The encryption process is roughly as follows:
- You provide some plain text
- A (secure) random AES key is generated
- Your plain text is encrypted with the AES key
- The AES key is encrypted with your public key
- The encrypted AES key and ciphertext are written to a file
The decryption process then is roughly as follows:
- You provide a password
- That password is put into a key derivation algorithm to establish an AES key
- That AES is used to decrypt your private key
- The private key is used to decrypt the AES key for the file you are trying to decrypt
- The files AES is used to decrypt the file
My hope was that I could allow the user to specify which asymmetric cipher they want to use. For example you could choose to use RSA with 4096 bit keys or ECIES with Ed448 keys. I imagined this would be possible as the app is written in Java/Kotlin using Bouncy Castle and the JCA provides a generic interface for retrieving and initialising asymmetric key pair generators and ciphers. For example:
val keyGen = KeyPairGenerator.getInstance("ED448")
keyGen.initialize(448)
val keyPair = keyGen.genKeyPair()
val asymmetricCipher = Cipher.getInstance("XIES")
asymmetricCipher.init( Cipher.ENCRYPT_MODE, keyPair.public)
In this example the user can provide: "ED448" as the key pair generator algorithm, 448 as the key size (redundant in this case but not always), and "XIES" as the cipher name/transform. My hope is this flexibility will future proof the application a little more as you can use any cipher provided by your JCA and can therefore switch if a vulnerability is discovered etc. For example I was previously using the parameters: RSA, RSA/ECB/PKCS1Padding, 2048
In reality however I'm finding that Bouncy Castle's ECIES and XIES cipher implementations throw an exception if you do not provide algorithm specific parameters when you initialise the cipher i.e.
/**
* Set the IES engine parameters.
*
* @param derivation the optional derivation vector for the KDF.

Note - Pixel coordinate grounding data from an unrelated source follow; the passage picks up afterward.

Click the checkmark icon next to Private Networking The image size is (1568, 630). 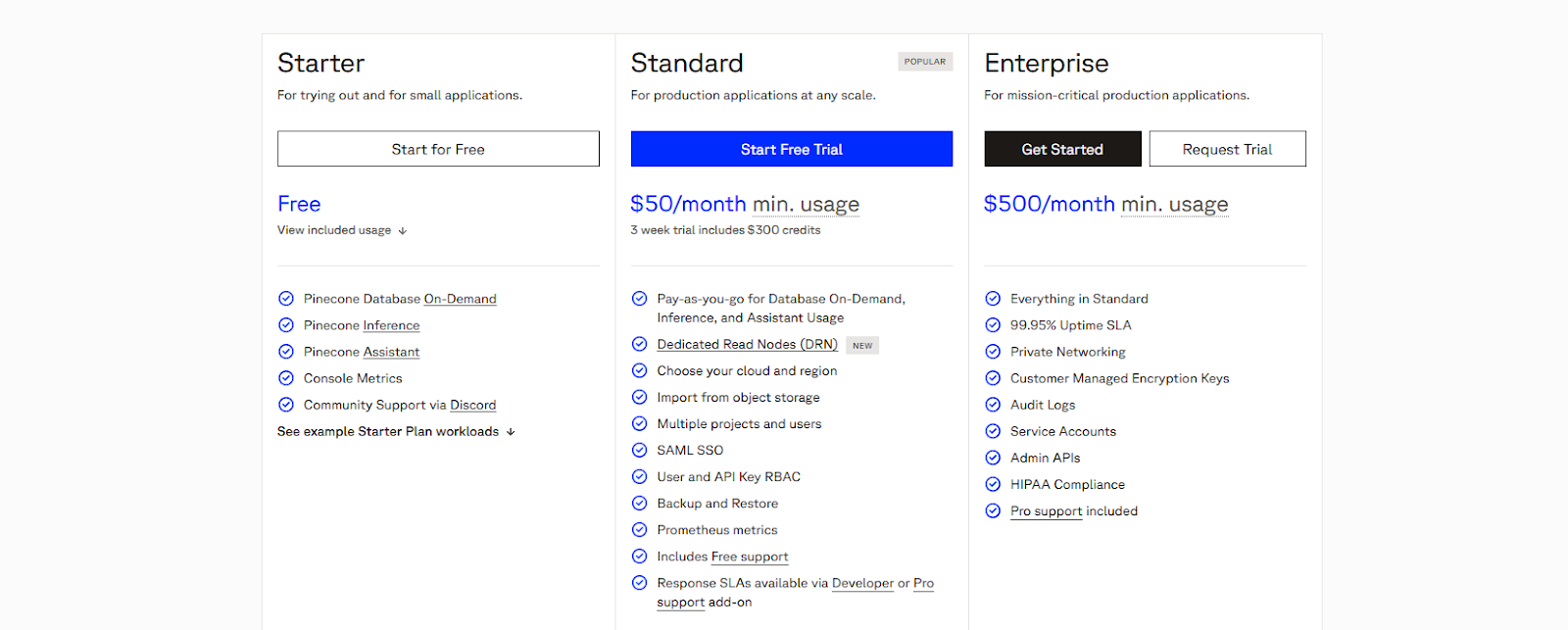click(993, 352)
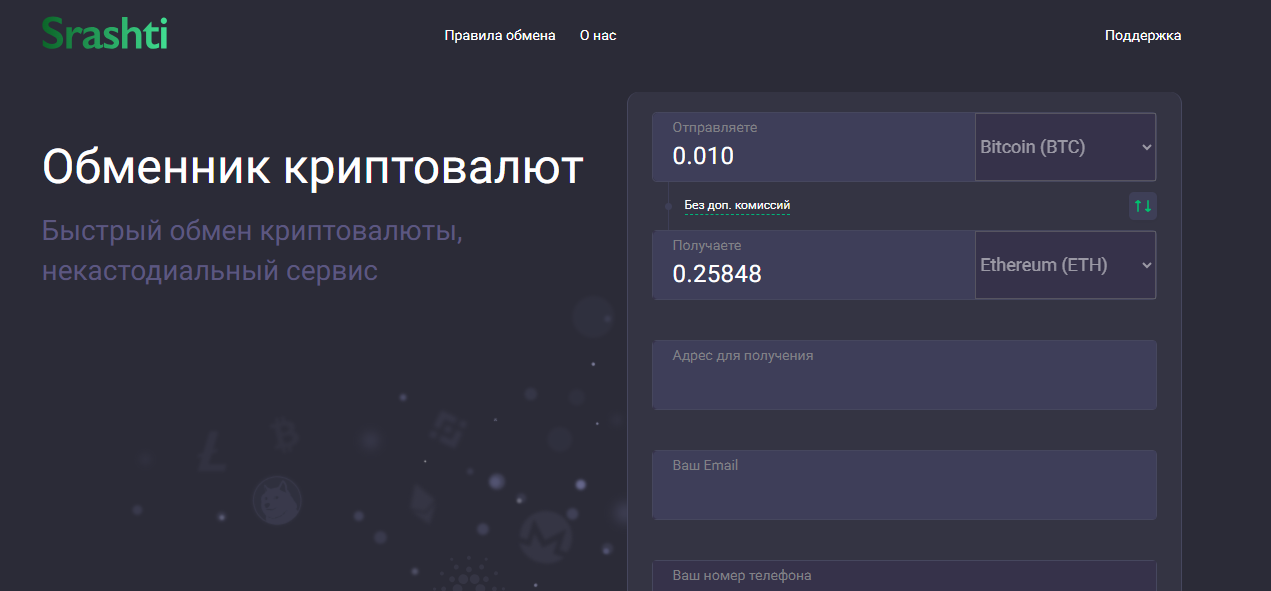Screen dimensions: 1271x591
Task: Open the Поддержка support link
Action: pos(1142,35)
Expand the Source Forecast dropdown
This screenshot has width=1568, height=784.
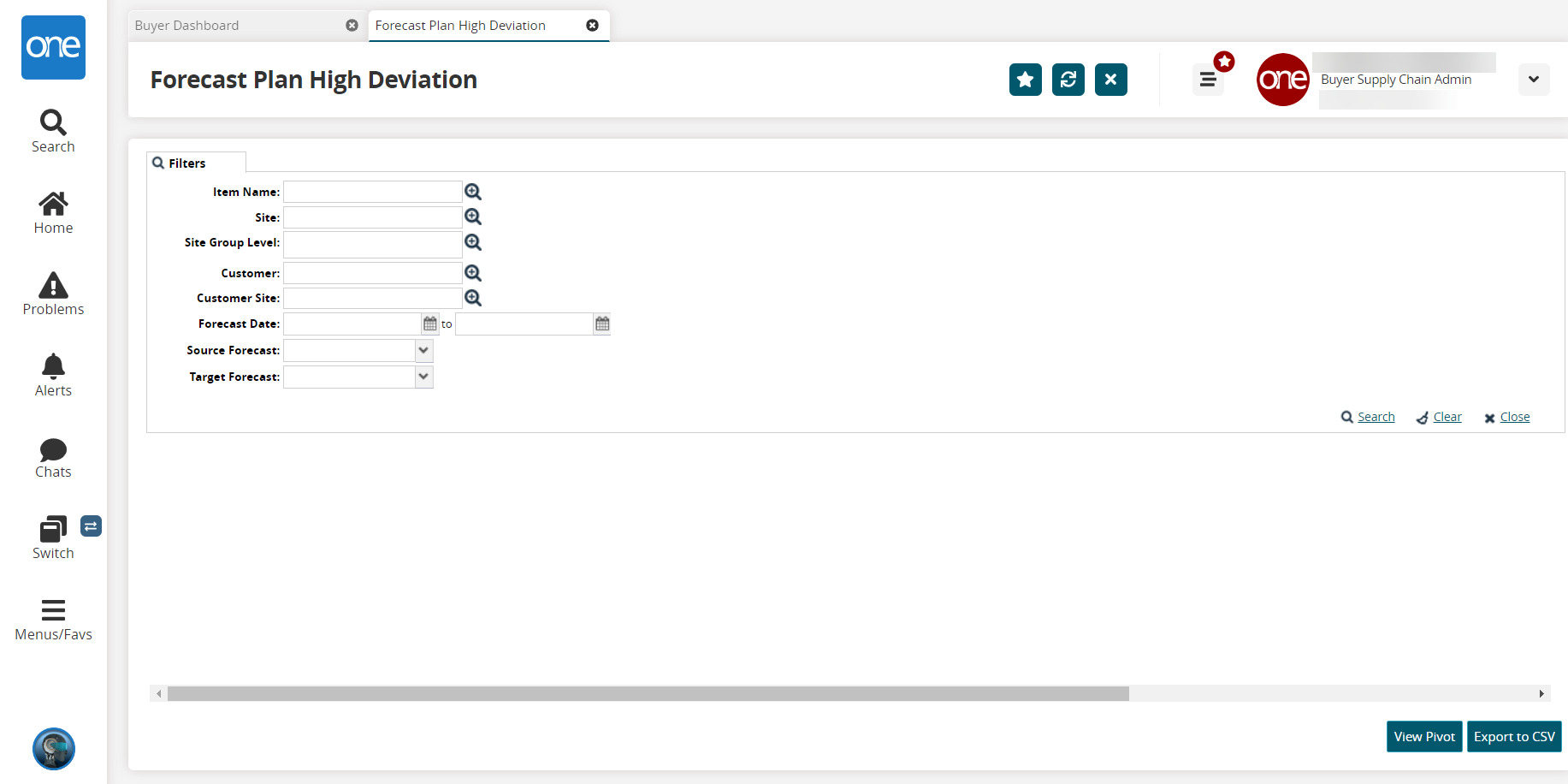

* @param encoding the optional encoding vector for the KDF.
* @param macKeySize the key size (in bits) for the MAC.
* @param cipherKeySize the key size (in bits) for the block cipher.
* @param nonce an IV to use initialising the block cipher.
* @param usePointCompression whether to use EC point compression or not (false by default)
*/
public IESParameterSpec(
byte[] derivation,
byte[] encoding,
int macKeySize,
int cipherKeySize,
byte[] nonce,
boolean usePointCompression)
{
What I'm considering doing in order to keep the interface generic for the end user is just to have a hard coded parameter spec object that is used if the user provides ECIES/XIES or any variant there of and simply pass the parameters:
IESParameterSpec(
/* derivation = */ null,
/* encoding = */ null,
/* macKeySize = */ 256,
/* cipherKeySize = */ 256,
/* nonce = */ null,
/* usePointCompression = */ false
)
Bearing in mind that the only thing this cipher ever encrypts is randomly generated 256 bit AES keys, is this a safe/reasonable standard parameter spec or is it necessary to always use (and presumably then store) fresh parameters for each encryption operation?
Perhaps I am way off base and it is not reasonable to try to provide a generic interface for all asymmetric cipher/key pair specifications despite what the JCA interface would have you believe. Or perhaps there is a much simpler cipher one can use with an elliptic curve key pair that doesn't require such parameters. I don't possess a lot of experience with elliptic curve cryptography so please let me know.